Chile Today’s Women To Watch series highlights female leaders and entrepreneurs. Take an inside look at their careers and the inspiration behind the innovative companies and organizations they’ve built. From tech companies to non-profits, you’ll learn from some of Chile’s most influential thought leaders.
In this article, we sit down with Consuelo Manosalba T., founder and CEO of Frivé, an intentionally-sourced and created Chilean clothing store. Manosalba has several focused pursuits right now. Besides spearheading Frivé, she is also pursuing a Ph.D. in education and assisting Chile Today as its Director of Education behind the scenes.
She is passionate about creativity in all its forms, from research to making clothes. She believes that women are always reinventing themselves and that it is fundamental to do everything one dreams of, regardless of whether or not they are compatible.
How did you get started in the clothing industry? Tell us a bit more about your background.
In the beginning, I started importing garments from Argentina. My photographers were fashion designers who would work with limited garments and high-quality materials, ideally sustainable. That way, I got to know other designers, and we began to manufacture garments in Chile, and now in Peru; the latter will be launched in about July.
What was your inspiration for founding Frivé?
The name comes from the combination of Frida and Chavela, my beloved mutts rescued from the street. One of the company’s founding principles is to offer clothing made of light materials, which allow us, as women, to feel free. At the same time, we also want to offer versatile items with unique details that are suitable for all occasions.
How would you describe Frivé’s style?
Frivé has a romantic-Boho style that is comfortable for day-to-day living.
What are Frivé’s mission and impact?
One of Frivé’s missions is the use of more sustainable fabrics and intentional purchasing. We cater to clients who take the time to measure themselves, read the material composition, and observe the details. These people only make a purchase when a garment speaks to them – from its material to its design.
In Chile, there is a large retail company, which, in my personal opinion, has generated an excessive consumption of clothing that tends to sit unused in closets and ends up in the trash, generating pollution.
What is the biggest challenge you’ve faced while building Frivé?

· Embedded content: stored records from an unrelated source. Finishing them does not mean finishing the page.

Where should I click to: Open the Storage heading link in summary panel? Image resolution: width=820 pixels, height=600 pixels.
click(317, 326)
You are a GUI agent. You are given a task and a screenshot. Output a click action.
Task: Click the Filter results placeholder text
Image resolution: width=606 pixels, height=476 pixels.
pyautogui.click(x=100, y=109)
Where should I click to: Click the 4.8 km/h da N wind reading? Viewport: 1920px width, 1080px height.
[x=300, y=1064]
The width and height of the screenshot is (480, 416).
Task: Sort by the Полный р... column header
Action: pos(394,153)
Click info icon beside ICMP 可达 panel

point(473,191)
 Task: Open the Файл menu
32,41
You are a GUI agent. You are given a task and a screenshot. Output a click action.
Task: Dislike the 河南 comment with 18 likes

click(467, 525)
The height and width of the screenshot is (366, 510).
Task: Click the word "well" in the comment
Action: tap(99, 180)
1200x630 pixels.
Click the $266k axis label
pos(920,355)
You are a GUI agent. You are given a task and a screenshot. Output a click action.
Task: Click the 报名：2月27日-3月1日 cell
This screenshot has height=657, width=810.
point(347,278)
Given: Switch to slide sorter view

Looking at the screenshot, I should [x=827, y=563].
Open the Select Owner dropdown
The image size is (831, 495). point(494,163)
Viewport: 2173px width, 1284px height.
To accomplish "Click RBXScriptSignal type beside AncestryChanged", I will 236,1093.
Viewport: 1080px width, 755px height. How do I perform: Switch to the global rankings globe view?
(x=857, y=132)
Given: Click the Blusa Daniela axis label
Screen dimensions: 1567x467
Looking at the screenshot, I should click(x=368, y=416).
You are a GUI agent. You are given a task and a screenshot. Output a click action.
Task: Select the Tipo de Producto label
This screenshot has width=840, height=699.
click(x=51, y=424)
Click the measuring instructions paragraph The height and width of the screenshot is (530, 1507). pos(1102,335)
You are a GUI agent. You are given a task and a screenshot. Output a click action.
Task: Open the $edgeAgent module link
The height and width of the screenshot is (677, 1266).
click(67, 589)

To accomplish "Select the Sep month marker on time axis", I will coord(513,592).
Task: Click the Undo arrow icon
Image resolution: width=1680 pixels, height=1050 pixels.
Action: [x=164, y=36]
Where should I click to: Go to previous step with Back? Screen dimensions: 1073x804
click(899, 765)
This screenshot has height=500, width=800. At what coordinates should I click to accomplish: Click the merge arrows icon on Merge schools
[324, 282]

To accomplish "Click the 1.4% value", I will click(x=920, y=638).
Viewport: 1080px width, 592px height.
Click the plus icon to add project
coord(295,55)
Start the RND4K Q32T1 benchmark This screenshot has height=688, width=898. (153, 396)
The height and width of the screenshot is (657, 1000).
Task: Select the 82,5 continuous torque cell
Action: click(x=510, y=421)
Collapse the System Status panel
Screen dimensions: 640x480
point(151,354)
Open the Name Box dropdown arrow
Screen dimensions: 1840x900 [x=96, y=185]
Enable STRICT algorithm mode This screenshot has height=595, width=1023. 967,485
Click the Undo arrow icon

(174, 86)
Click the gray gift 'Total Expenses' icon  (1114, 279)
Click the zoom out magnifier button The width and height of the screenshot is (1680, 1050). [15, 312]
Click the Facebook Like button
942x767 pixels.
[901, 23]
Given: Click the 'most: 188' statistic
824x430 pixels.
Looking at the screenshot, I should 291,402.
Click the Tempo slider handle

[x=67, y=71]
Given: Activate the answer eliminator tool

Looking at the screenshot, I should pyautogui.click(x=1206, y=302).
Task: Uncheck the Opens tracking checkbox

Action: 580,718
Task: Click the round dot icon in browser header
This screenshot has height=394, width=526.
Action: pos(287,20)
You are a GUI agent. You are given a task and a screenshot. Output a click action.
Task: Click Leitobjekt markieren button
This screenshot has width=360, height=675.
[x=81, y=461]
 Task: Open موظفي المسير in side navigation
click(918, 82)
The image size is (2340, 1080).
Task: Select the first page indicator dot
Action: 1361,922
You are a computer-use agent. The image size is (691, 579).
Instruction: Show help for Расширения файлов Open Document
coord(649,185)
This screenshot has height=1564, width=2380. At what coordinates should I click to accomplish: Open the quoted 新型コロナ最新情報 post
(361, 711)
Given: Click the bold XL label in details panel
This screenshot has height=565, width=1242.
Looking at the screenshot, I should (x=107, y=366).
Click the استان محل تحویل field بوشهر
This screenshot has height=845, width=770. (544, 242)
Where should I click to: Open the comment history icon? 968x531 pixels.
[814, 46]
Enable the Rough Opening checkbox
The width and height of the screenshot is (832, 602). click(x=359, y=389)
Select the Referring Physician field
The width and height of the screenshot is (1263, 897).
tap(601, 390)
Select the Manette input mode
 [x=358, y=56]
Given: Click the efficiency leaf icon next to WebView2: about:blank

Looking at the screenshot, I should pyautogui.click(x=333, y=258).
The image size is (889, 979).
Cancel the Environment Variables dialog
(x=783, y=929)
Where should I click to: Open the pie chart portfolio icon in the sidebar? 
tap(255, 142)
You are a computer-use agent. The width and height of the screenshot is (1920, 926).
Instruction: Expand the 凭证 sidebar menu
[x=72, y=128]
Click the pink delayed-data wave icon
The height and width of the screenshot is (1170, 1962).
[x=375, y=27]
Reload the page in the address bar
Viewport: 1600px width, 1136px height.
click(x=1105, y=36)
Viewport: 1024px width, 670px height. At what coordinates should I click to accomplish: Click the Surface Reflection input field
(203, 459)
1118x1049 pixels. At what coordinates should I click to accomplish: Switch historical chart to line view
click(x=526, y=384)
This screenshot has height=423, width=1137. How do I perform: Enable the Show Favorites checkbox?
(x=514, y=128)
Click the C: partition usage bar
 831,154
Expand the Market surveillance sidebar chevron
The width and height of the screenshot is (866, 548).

One of the biggest challenges has been gradually establishing our vision only to purchase responsible and sustainable clothing. Also, we hope to convey the message that not all clothing suppliers are created equally. We have seen other SMEs take our garments and replicate them using different and low-quality materials. Our designers reach out to these companies and inform them that their actions are not legal or ethical. Our designs are created intentionally, and a lot of intellectual property and hard work goes into each piece.
Do you have employees or work with collaborators?
In Frivé, we employ a commission agent in charge of shipments by Chilean post and deliveries in Concepción, an administrator, an accountant, a designer dressmaker, and an official photographer.
As for the collaborations, we had access to several influencers. However, it didn’t always go according to plan because the posts were not published in their profiles at the agreed times. Currently, we swap with Sofía Lavanchy, who is very professional and close to Frivé’s style.
How would you like to grow Frivé in the next five years? What’s next for your company?
It is essential to have a substantial clothing industry in Chile. Currently, creating clothing here is a complex process. We purchase the fabrics in another country, and then the dressmakers and workshops take turns finishing the products according to their specialties. The process from mold to the final touches and details is lengthy. In Chile, everything is done separately, and high-quality fabrics are scarce.
What is your advice for other women starting their own companies?
- Always trust in what you are doing. There will be complex moments and easier ones.
- Identify a specific segment of people you want to reach.
- Do unique things, because retail is often replicated.
- Always try and try again and keep trying.
- Go step by step. Maybe try starting on social networks, then, little by little, you can open showrooms, branches, etc.
- Always put your stamp on the entire process, from garment selection or creations in wholesale purchases to packaging and shipment.